Title: Boku wa Imouto ni Koi wo Suru / I’m In Love With My Little Sister
Length: 1 x 49 minute movie
Genre: Romance, drama
Year of release: 2005
Long time readers of this blog are hopefully not clicking onto the fact that yours truly is a fan of incest fiction. Rather, I hope that the signs point to my love of the scandalous drama! Incest and scandals almost always share a common ground, and that’s where I come in to lap up the fallout of taboo spats and impulses. Naturally then, when I saw the poster of this relatively short anime movie and a brief snippet of the synopsis, I jumped straight in to experience some wonderfully tense romance. And indeed, Yori’s story of incestuous love is one of classic melodrama, with potency straight out of the starcrossed lovers tales of yore.
There’s always going to be a flashback to childhood in these sorts of incest stories. The Westermarck Effect is too typically glazed over in this subgenre of drama, whereby childhood splits are often pointed to in explanation of why the sibling or siblings do not feel disgust over their feelings for each other. While the backstory padding of Boku wa Imouto no Koi wo Suru, whereby a very young Yori merely says he wants to marry his twin sister, Iku, the pair are not split at any point in their growing up. In fact, they end up sleeping in the same room during their high school years. Don’t panic just yet, they’re using bunk beds.
There’s that unsaid push-and-pull between a character who understands why he cannot voice his feelings and one who could not fathom what those feelings are, and it’s absolutely delicious drama to unfurl. While Iku is imbued rather generically by Mai Nakahara with typical traits of energetic optimism, she’s cognisant of her gradual distancing her brother has taken, to the point where he is standoffish – yet, in scenes such as boys picking on her when her bra is partially visible through her top, he is violently overprotective. Shoutarou Morikubo is convincing as the troubled Yori, who has harboured these intense feelings for a long time, but the performance struggles to show many other desires or ambitions in the nuance. The tension is thick in the air, particularly as Yori begins to make mistakes and sleep with Iku’s best friend. The anime has a keen eye for sensuality with physicality really coming across in the multiple kisses and forces, though sometimes betrays with a focus on more mundane grabs and soapy adolescent peaks or touches; an average production with some highlights on the surprisingly risqué sex scenes.

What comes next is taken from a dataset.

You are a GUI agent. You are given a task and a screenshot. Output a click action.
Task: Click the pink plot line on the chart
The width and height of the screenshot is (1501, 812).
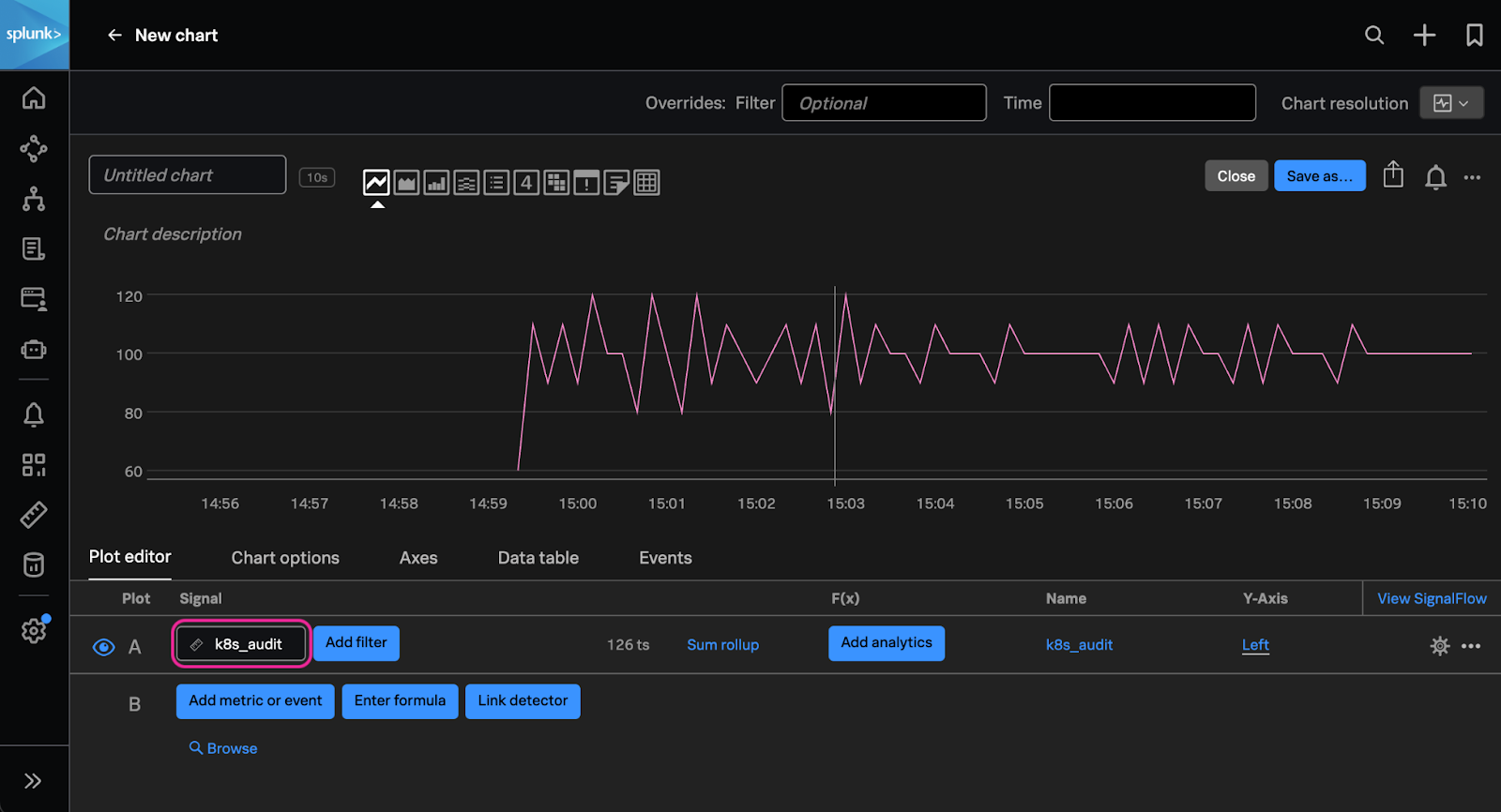click(1060, 353)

It’s in the second half of the movie that everything becomes a little too clean, however. There’s one of those classic moments where Yori steals a kiss from his sister at a difficult juncture, only to have her confusion return; that’s the problematic romance precisely which we came for, after all, but it doesn’t feel like it was the only option at the time. Nor does the aftermath convince; the way Yori hugs at his sister self-depreciatingly thereafter is no doubt powerful, but Iku’s gradual leaning towards him is a little too rushed. It feels like a natural continuation, and perhaps even a little unhealthy, as if she has no other choice lest she lose her brother.
And that’s a problem. A big, big problem. Incest fiction, as an unwritten rule, has to be a little diplomatic. It has to suggest that there is not necessarily as much wrong with the potential of an incestuous relationship as the rest of the fictitious world thinks. I’ve even reviewed a particularly good sample of this in the heavily NSFW anime, Yosuga no Sora. Boku wa Imouto ni Koi wo Suru avoids the classic pitfalls that many other incestuous romances fall into, such as ‘blaming’ the feelings on psychological separation or parent death (while scantily shown, these siblings still have their folks!) or using ‘excuses’ such as illegitimate siblingship or step-siblingship. However, this movie falls into a much bigger trap.

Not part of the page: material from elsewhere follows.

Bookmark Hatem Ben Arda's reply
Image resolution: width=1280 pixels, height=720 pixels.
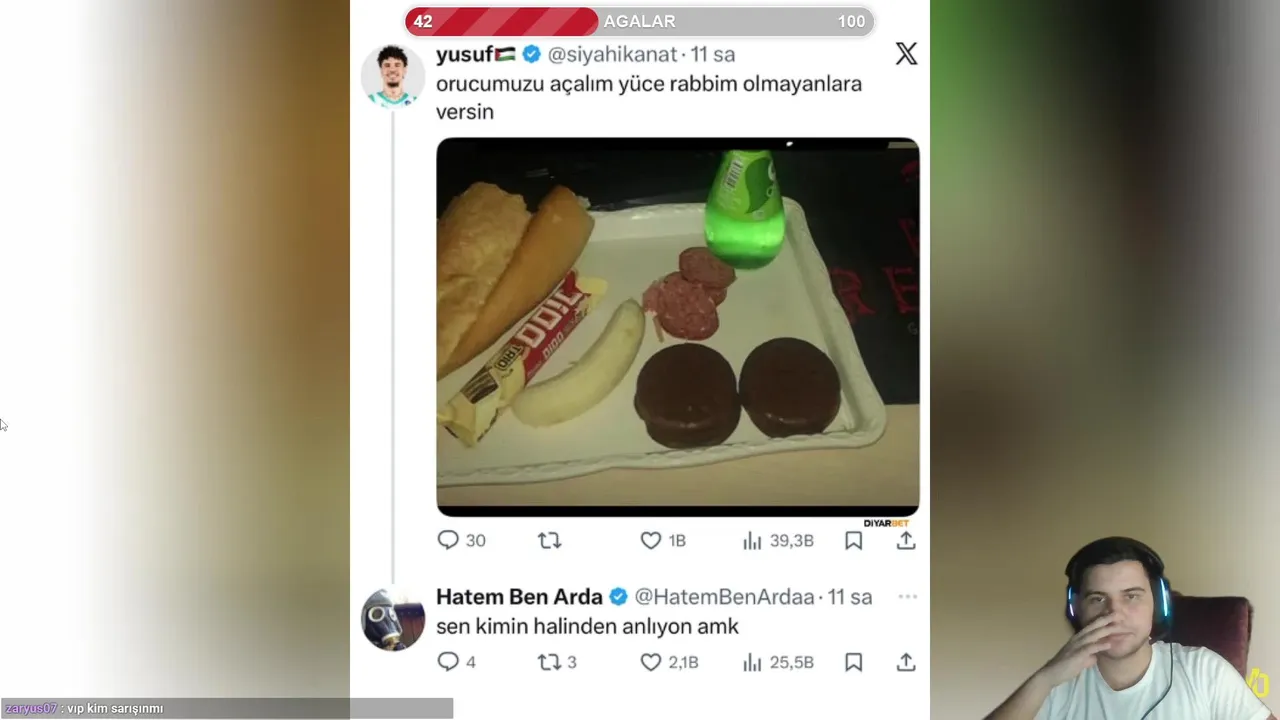(853, 662)
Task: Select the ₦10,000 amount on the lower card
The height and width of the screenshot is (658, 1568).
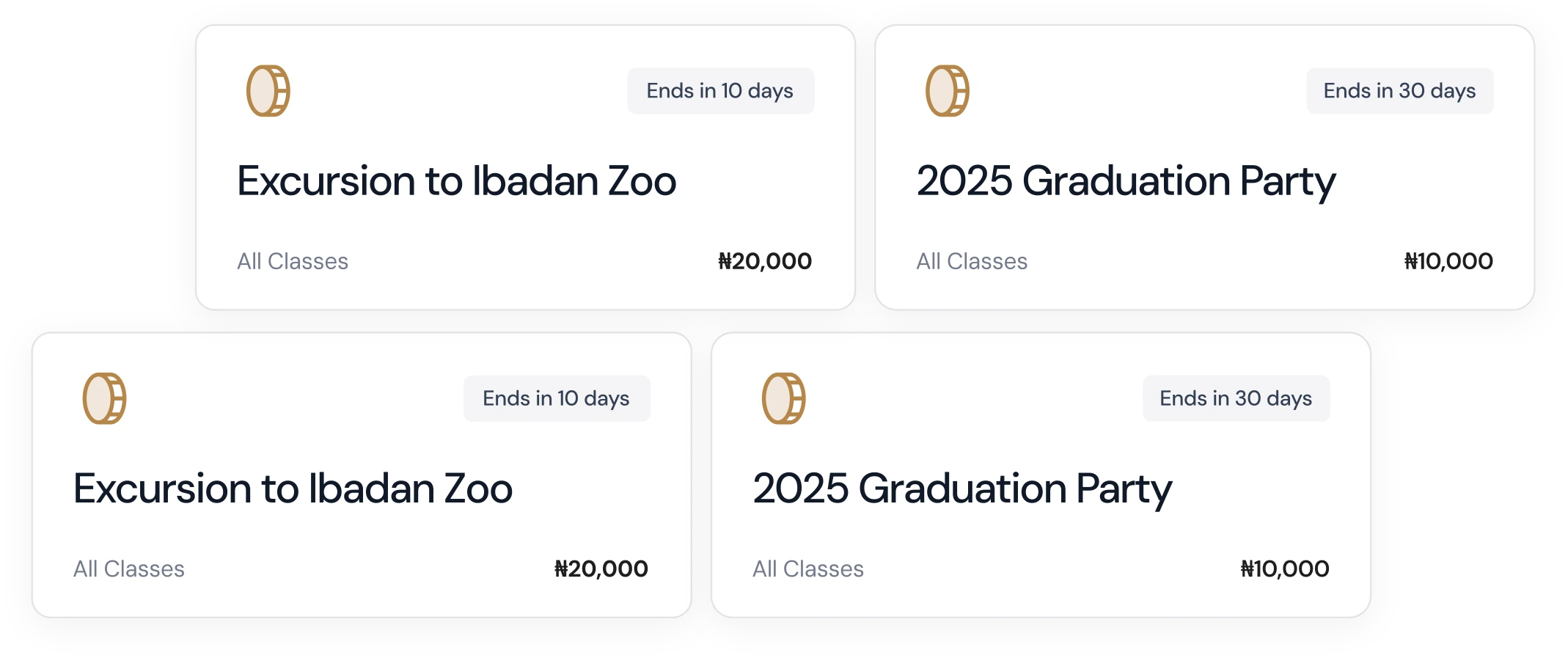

As Iku begins to fall deeply for her brother, her development is not given enough oomph. The suggestion that prior in the movie, whereby she moved to kiss her brother in confusion, draws her ensuing feelings of jealousy and the further something more into question. I do not doubt that she romantically and sexually feels for Yori later, as scenes such as the tender sex they share in the hotel paints something really very intimate, but I do worry that that catalyst was perhaps closer to emotional blackmail from that one time that Yori asked Iku to ‘make a choice’ between having him or not having him. It’s only a brief scene that did it of course, but it did so much to the movie’s later legitimacy, particularly as incest fiction is already such a difficult topic to approach sensibly.
The movie does go down the usual route, in its strong but typical dramatic fashion, to show the pair splitting up and keeping their romance long-distance. Yori gets Iku a puppy, and then has to find a way to tell his sister he loves her before he leaves that crowded train station. It’s a very effective way to bring into question the pair’s future, as they effectively bypass the stigma to have something indeed – but considering the prior blip, this strong tale of taboo lust isn’t deconstructing the social structures oppressing Yori in the first place, and in fact legitimises them. But, then again, why does this anime have to become a political flag-bearer for incestuous morality? Who picks up a slushily dramatic incestuous sex story and expect anything other than preaching to the converted?